It is also possible to use CSP-PV hybridization in isolated microgrids. PV was combined to cover electricity needs during the day and CSP to supply power during periods of low solar radiation in [27]. The LCOE was found to be 524 $/MWh, only 2% higher than the PV-Battery system. However, for communities with a capacity above 500 kW, the LCOE can be reduced by 26% to 370 $/MWh. In addition to CSP-PV hybridization, it is also possible to include other technologies. A techno-economic analysis of a 100 MW CSP-PV-Multiple Effect Distillation plant was performed in [28]. It was found that this configuration reduces the capacity factor by 7.6% compared to a CSP-PV plant but represents an interesting option for desert areas where mines can be found.
This paper presents a novel integration scheme for combining PV and CSP (based on PTC solar field technology). In this scheme, both solar resources work synchronously, supplying low-temperature heat (PTC) and power (PV) to a novel high-temperature heat pump. This heat pump delivers high-temperature heat to the power cycle (heat engine) as it would have been produced by a central receiver system with heliostats instead a parabolic trough collectors field. To ensure system dispatchability, a two-tank molten salts TES is positioned between the thermal output of the heat pump and the power cycle. The integration through a heat pump instead of electrical resistors allows to recover all the power supplied by the PV, enhancing the thermal supply from the PTC. The core component of this integrated system is a heat pump based on a reverse Brayton cycle using supercritical CO2 as the working fluid. The nearly ideal gas behavior of the fluid in the working zone, along with using a turbocompressor instead of a volumetric compressor, enables the system to achieve the high temperatures required in the molten salt circuits. A recompression Brayton supercritical CO2 cycle is proposed for the heat engine, resulting in high efficiencies. In both cycles, the heat exchangers connected to the high-temperature reservoir are positioned within the low-pressure stream. This arrangement allows for the use of heat exchangers with enough size to avoid clogging issues with the molten salt.

2. Methodology

2.1. Concept

Figure 1a shows a standard hybridization scheme between PV and CSP systems [29]. The key idea is to maximize power generation and reduce the LCOE by covering a significant portion of the day. To achieve this, the PV plant, characterized by its low LCOE [30], is designed to generate power during hours of solar radiation. On the other hand, the CSP system stores the thermal energy produced by the solar field to convert it into power during hours without solar radiation. This approach eliminates the need for expensive battery storage [31] and avoids oversizing the solar field because it only needs to generate enough thermal energy to be converted into electricity during periods without solar radiation. Heating resistors might be placed into the thermal energy storage system (typically a molten salt two-tank system) and are supplied by the PV plant, ensuring that excess energy is utilized. However, it is important to note that the efficiency of the heat engine affects the power recovery from the stored PV energy, typically resulting in the recovery of approximately half of the stored power in the best-case scenario.

Text and item location data -
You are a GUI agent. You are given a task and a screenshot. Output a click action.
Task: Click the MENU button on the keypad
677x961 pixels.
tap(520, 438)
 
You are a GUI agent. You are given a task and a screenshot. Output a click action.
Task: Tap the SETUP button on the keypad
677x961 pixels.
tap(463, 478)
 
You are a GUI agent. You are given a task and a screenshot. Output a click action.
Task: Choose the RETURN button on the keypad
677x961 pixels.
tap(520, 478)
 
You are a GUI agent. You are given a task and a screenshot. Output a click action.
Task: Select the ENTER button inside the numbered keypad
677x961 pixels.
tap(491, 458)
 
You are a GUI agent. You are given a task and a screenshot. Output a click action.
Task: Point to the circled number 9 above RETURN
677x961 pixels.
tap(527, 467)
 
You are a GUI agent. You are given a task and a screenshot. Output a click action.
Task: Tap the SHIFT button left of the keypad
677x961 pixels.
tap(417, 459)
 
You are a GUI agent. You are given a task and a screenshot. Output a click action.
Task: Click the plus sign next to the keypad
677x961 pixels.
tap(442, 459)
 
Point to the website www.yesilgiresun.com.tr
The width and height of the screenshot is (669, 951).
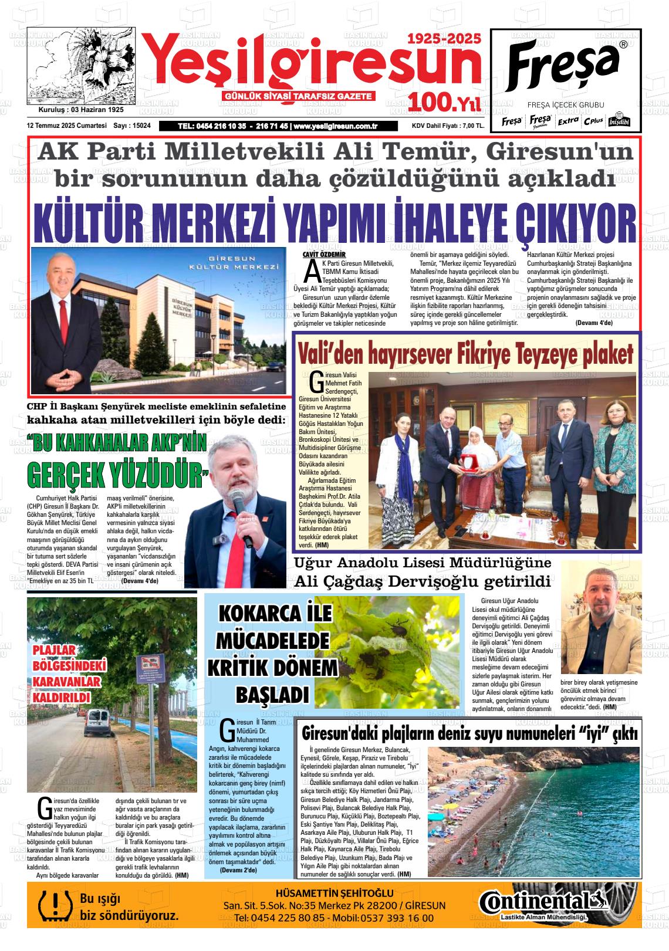coord(335,126)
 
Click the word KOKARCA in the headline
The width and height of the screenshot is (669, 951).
coord(259,614)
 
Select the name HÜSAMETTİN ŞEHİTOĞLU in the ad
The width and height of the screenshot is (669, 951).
coord(334,894)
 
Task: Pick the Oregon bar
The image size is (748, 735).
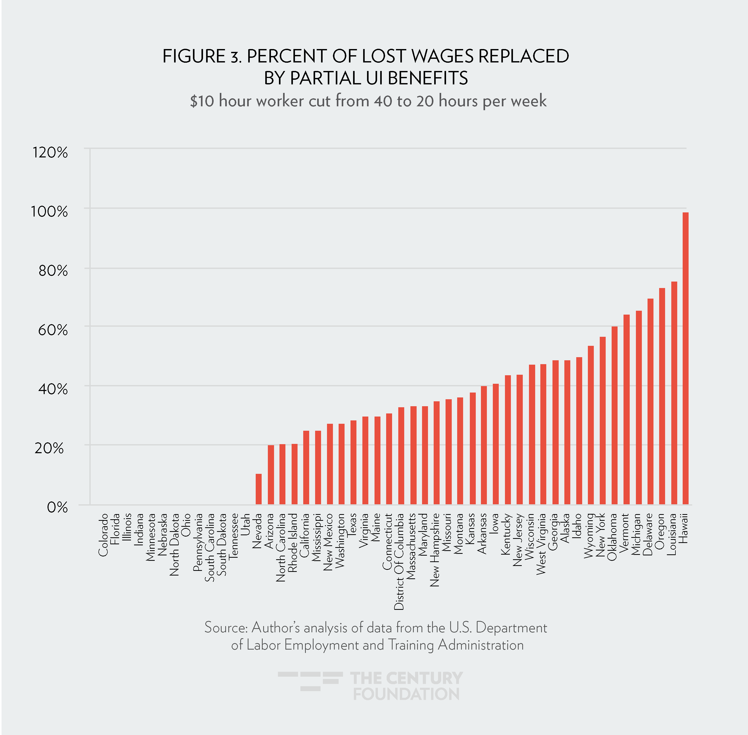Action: pyautogui.click(x=662, y=396)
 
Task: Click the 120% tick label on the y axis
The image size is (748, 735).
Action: pyautogui.click(x=50, y=153)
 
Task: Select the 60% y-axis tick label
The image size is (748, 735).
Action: pyautogui.click(x=53, y=330)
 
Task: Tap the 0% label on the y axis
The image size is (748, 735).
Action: pyautogui.click(x=57, y=507)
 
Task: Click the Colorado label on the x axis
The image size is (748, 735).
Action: pyautogui.click(x=103, y=535)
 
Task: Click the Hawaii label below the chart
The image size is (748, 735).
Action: pyautogui.click(x=684, y=528)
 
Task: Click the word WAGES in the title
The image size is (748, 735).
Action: pyautogui.click(x=442, y=56)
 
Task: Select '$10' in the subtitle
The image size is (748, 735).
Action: pyautogui.click(x=202, y=101)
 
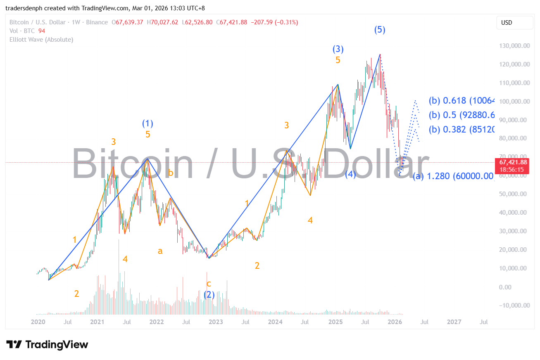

WHAT YOU NEED TO DO - Return the stretch of the CSP-PV hybridization passage from "It is also possible to use" through "can be found.", copied word for word. The data above plays no part in what comes next.

RESULT OF THE EXERCISE -
It is also possible to use CSP-PV hybridization in isolated microgrids. PV was combined to cover electricity needs during the day and CSP to supply power during periods of low solar radiation in [27]. The LCOE was found to be 524 $/MWh, only 2% higher than the PV-Battery system. However, for communities with a capacity above 500 kW, the LCOE can be reduced by 26% to 370 $/MWh. In addition to CSP-PV hybridization, it is also possible to include other technologies. A techno-economic analysis of a 100 MW CSP-PV-Multiple Effect Distillation plant was performed in [28]. It was found that this configuration reduces the capacity factor by 7.6% compared to a CSP-PV plant but represents an interesting option for desert areas where mines can be found.